CE programs for DM are interventions designed to improve PHPs’ knowledge and skills, with the ultimate aim of improving the quality of patient care.21 A meta-analysis of 31 studies showed that CE programs have a moderate effect on physicians’ knowledge; however, there are large variabilities in individual physicians’ practices and patient outcomes.22 Although previous studies in Saudi Arabia have shown that education interventions among patients with DM improved their metabolic parameters and control,23–25 there are no studies known to the authors that assessed the impact of a CE program on PHPs’ knowledge, attitudes, and practices regarding DM care. In this study, the CE program led to a 22.8% increase in the overall knowledge score and ensured that all (100%) participants achieved a good level of knowledge about DM. Also, in the domains concerning knowledge of DM, the change in knowledge increased to over 57% for gestational DM. This indicates that the CE program was generally effective in improving PHPs’ knowledge about DM care.

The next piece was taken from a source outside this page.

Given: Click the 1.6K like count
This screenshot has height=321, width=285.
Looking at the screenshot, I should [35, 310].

Our findings on the improvement in PHPs’ knowledge following the CE program are generally consistent with the literature.26–30 A study in the UK showed that the implementation of DM-specific education programs significantly improved patient outcomes as well as trainee doctors’ confidence and knowledge about DM care.26,27 Similarly, a study in the US revealed that a CE program (involving both onsite and online program) led to significant improvements in PHPs’ DM-related knowledge.28 In Malaysia, a CE program on clinical DM care led to significant improvements in DM-related knowledge and clinical skills among general physicians.29 In their analysis of seven practical diabetology courses for multidisciplinary healthcare professionals, Kapur et al reported a significant improvement in knowledge and positive changes in some attitudes.30 A systematic review of 13 studies showed that CE programs led to short-term improvements in PHPs’ knowledge about DM; however, long-term improvements in knowledge or patient outcomes were not demonstrated.13 Thus, although the present study suggests knowledge improvement following the CE program, there is a need to reassess this over a longer period of time. Also, there is a need to develop a standardized instrument to assess PHPs’ knowledge following CE programs in order to allow meaningful comparisons of the effectiveness of such programs across settings.

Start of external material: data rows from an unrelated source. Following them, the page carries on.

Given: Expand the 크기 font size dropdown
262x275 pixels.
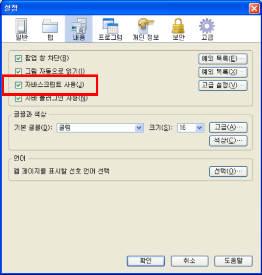Looking at the screenshot, I should point(191,128).
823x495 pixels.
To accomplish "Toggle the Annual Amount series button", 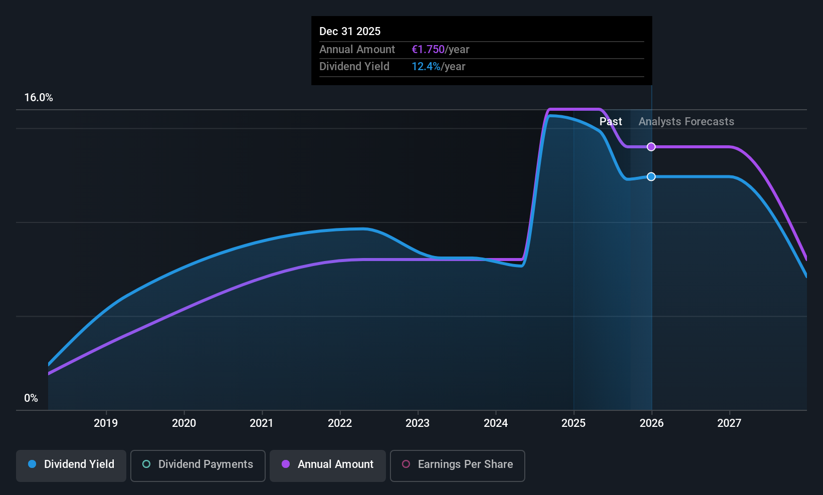I will (327, 465).
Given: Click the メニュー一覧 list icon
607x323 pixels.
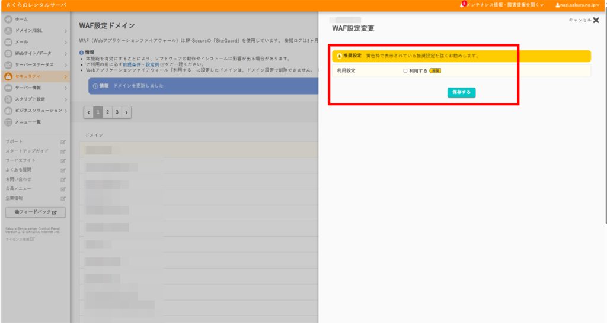Looking at the screenshot, I should 8,122.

CE programs that target improvement in PHPs’ attitudes equip them to deliver high-quality DM care.20 In this study, however, there were no significant attitudinal changes following the training. The overall mean attitude score before the CE program was 3.79 out of a maximum of 5. Given that several other studies have also utilized the DAS-3 to assess PHPs’ attitudes, it is possible to make comparisons.14,20,31,32 The overall attitude score in this study is similar to the scores reported from Yemen (3.46), UAE (3.80), and Malaysia (3.98) but lower than the mean score of 4.32 reported from the US.14,31,32 Thus, despite the fact that almost four-fifths of the participants indicated that they had received training on DM in the five years preceding this survey, many had a higher than neutral attitude towards diabetes and its management. The discrepancy between our finding and that of the US study is consistent with earlier arguments that owing to the requirements of regular American certification programs, physicians there tend to have a more positive attitude towards DM care compared to those in developing countries.31
Regarding individual domains, PHPs had a mean attitude score of 4.26 in the need for special training, which increased slightly to 4.36 following the training. This implied that the PHPs placed substantial importance on the need for training on DM care. In the US, Anderson et al reported in a survey of physicians, nurses, and pharmacists a mean score of 4.6 in the need for special training domain.20 Similarly, in their survey of physicians in the same country, Sharp et al found a higher attitude score of 4.66 in the need for special training domain compared to the score of 4.26 in the present study.14 The mean pre-test score in Yemen (4.2) was comparable to our finding but lower than the scores in the UAE (4.6) and Malaysia (4.58).29,31,32 Thus, policies that mandate completing training on DM care as a certification requirement may likely improve PHPs’ attitudes regarding the need for special training in our setting.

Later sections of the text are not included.